(Screenshot grounding data)
* * *
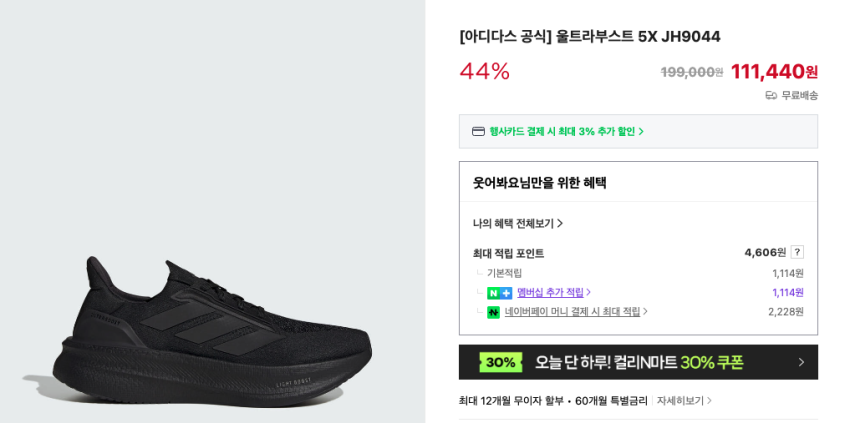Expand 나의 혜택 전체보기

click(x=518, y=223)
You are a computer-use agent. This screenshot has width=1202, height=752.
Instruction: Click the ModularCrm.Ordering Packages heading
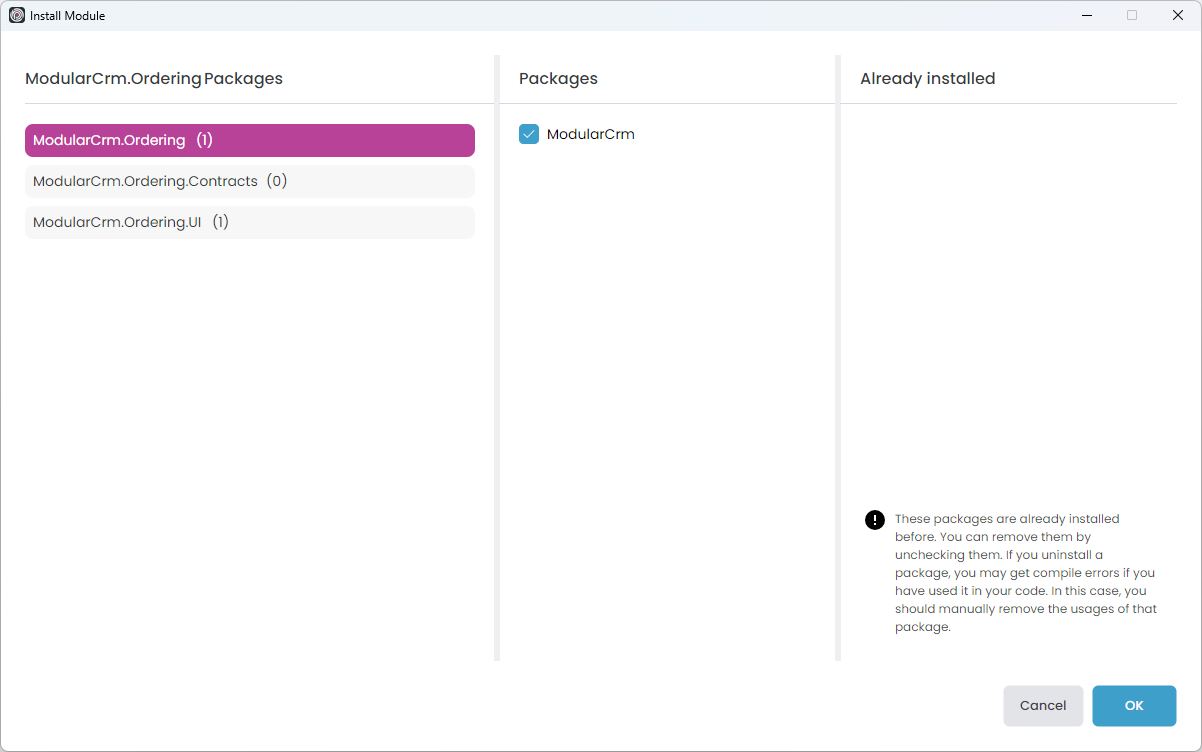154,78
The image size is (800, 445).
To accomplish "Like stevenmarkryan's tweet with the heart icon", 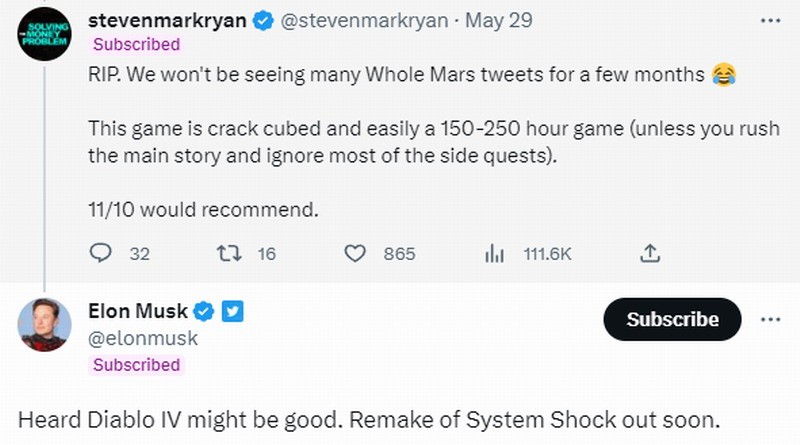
* * *
# Exercise prompt:
Transcribe exactly the lines from the one with "Instruction: Click the" to the last line of the records, both included, so that no picture appears in the copy.

# Exercise response:
Instruction: Click the ModularCrm.Ordering Packages heading
154,78
The image size is (800, 445).
To accomplish "Like stevenmarkryan's tweet with the heart icon", 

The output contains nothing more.